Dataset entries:
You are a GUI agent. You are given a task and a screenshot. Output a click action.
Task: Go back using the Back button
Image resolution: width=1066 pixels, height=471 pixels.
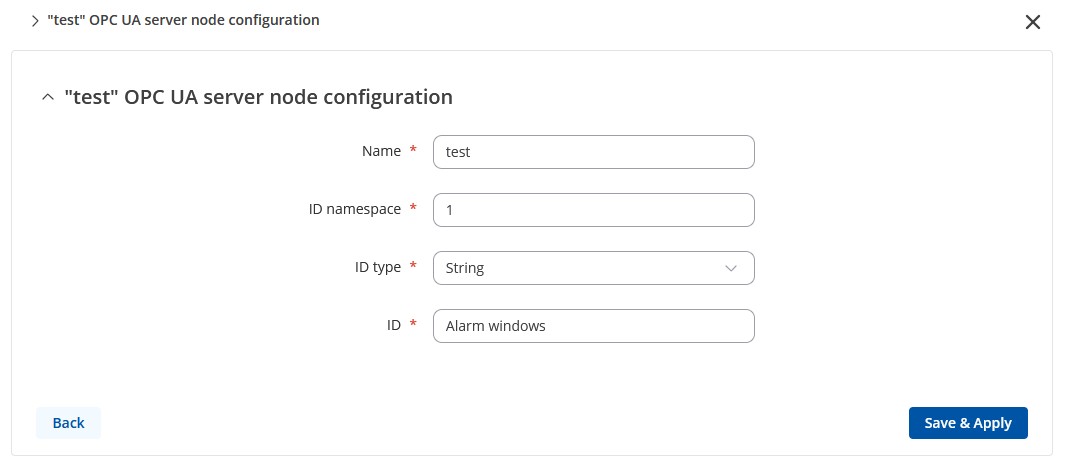(69, 423)
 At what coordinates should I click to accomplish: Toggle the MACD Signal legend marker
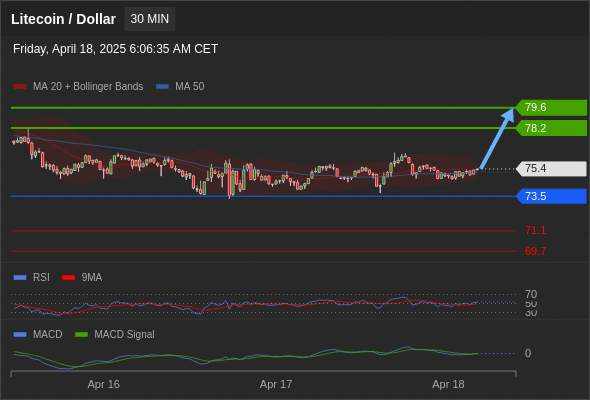pos(81,334)
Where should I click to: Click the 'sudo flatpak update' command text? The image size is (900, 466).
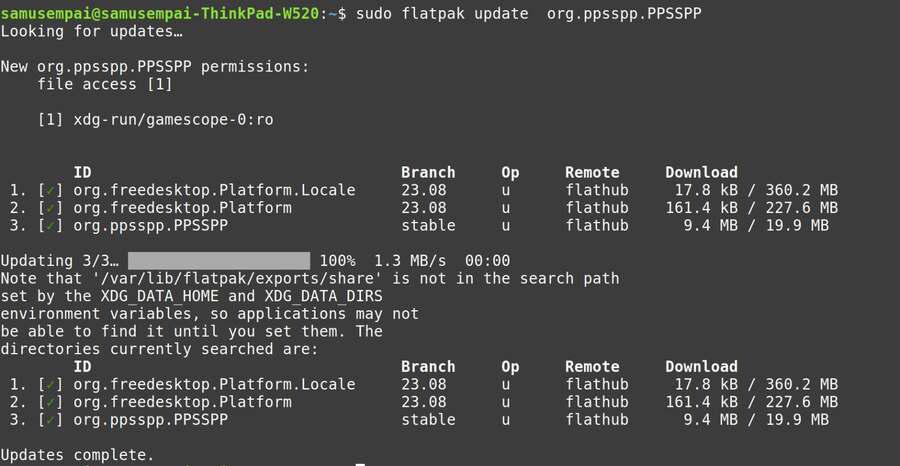coord(434,13)
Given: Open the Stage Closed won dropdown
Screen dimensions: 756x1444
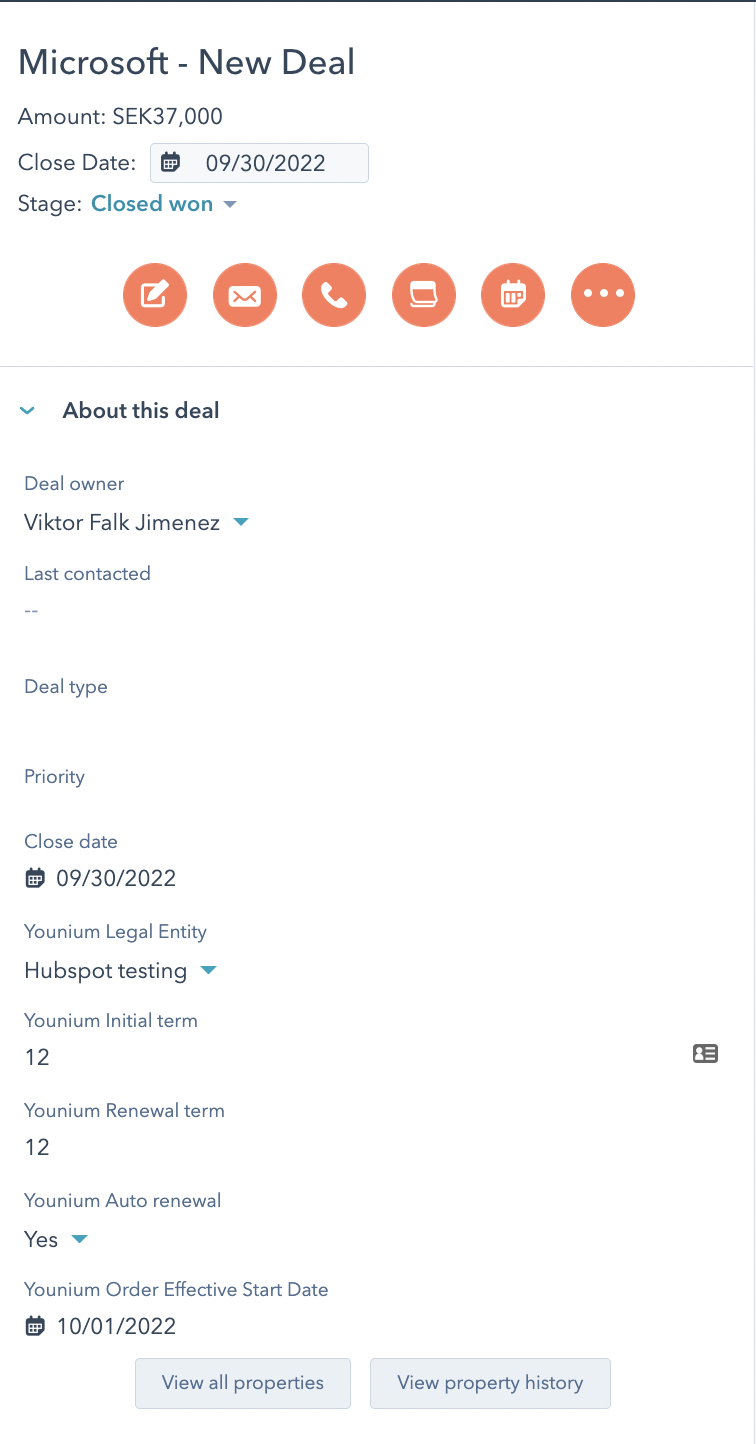Looking at the screenshot, I should click(164, 204).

● **Exercise**: The answer must consist solely of the lines from the line containing "Task: Go back using the Back button" to the end of the data, reproduced exactly, with every picture left out.

● **Your response**:
Task: Go back using the Back button
Image resolution: width=1066 pixels, height=471 pixels.
(69, 423)
 At what coordinates should I click to accomplish: Toggle the MACD Signal legend marker
pos(81,334)
Where should I click to: Click the 'sudo flatpak update' command text? The image size is (900, 466).
coord(434,13)
Given: Open the Stage Closed won dropdown
Screen dimensions: 756x1444
Looking at the screenshot, I should click(164, 204).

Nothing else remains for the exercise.